Fabrication and Electrical/Optical Characterization of Bulk GaN-based Schottky Diodes
Abstract
As a wide bandgap semiconductor material, Gallium Nitride has long been considered as promising in blue and UV Light Emitting Diodes. And recently, its great potential in high power and high temperature applications is another area gaining lots of attention. Thanks to the fast development of crystal growth technology, high quality bulk Gallium Nitride substrate became available by Hydride Vapor Phase Epitaxy technique, which can greatly simplify fabrication process. With a fast switching speed and a low forward drop, Schottky diode is useful in high power electronic. Therefore, in this dissertation, the fabrication and characterization of Schottky diode based on bulk Gallium Nitride is discussed. In order to achieve high breakdown voltage, while still keeping high forward current, vertical Schottky diodes were fabricated on low doping GaN epilayer grown on high doping bulk GaN substrate all by low cost HVPE. Device performance is discussed.

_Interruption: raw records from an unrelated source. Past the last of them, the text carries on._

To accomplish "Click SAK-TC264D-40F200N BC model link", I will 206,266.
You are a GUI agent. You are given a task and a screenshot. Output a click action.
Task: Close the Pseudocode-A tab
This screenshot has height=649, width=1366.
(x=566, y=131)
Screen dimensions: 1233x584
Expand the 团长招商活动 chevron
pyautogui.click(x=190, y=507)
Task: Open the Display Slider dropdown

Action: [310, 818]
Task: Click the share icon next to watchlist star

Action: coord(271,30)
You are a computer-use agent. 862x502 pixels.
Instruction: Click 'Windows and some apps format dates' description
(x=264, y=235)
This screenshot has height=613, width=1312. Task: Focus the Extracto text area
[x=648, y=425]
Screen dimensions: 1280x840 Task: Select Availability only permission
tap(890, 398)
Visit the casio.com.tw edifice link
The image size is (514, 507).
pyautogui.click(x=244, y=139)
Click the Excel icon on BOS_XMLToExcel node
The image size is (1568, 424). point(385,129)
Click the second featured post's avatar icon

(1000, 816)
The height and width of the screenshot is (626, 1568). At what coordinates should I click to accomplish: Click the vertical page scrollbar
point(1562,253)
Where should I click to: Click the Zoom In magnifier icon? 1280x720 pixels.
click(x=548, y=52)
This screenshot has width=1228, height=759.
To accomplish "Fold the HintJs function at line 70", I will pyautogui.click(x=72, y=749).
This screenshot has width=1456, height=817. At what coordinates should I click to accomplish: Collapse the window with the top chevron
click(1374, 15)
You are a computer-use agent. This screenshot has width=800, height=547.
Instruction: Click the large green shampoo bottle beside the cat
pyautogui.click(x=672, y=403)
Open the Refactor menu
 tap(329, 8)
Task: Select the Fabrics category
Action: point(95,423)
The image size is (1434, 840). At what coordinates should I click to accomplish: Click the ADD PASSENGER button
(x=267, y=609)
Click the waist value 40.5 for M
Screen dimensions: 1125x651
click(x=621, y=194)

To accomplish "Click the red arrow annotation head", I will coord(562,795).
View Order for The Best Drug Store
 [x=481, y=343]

Reliability of high power devices is always an issue. Self-heating is one of the concerns that limits the performance and lifetime of GaN devices. It is of great importance to monitor temperatures, especially when the devices are under operation. Raman spectroscopy offers the non-contact way method to diagnosis temperature. Therefore, it was used to probe Schottky diode temperature when the device was biased. Chemical stability of GaN makes it tolerant to harsh environment, such as high radiation. Diode degradation was observed after gamma ray irradiation, which gave information about intrinsic defects in GaN.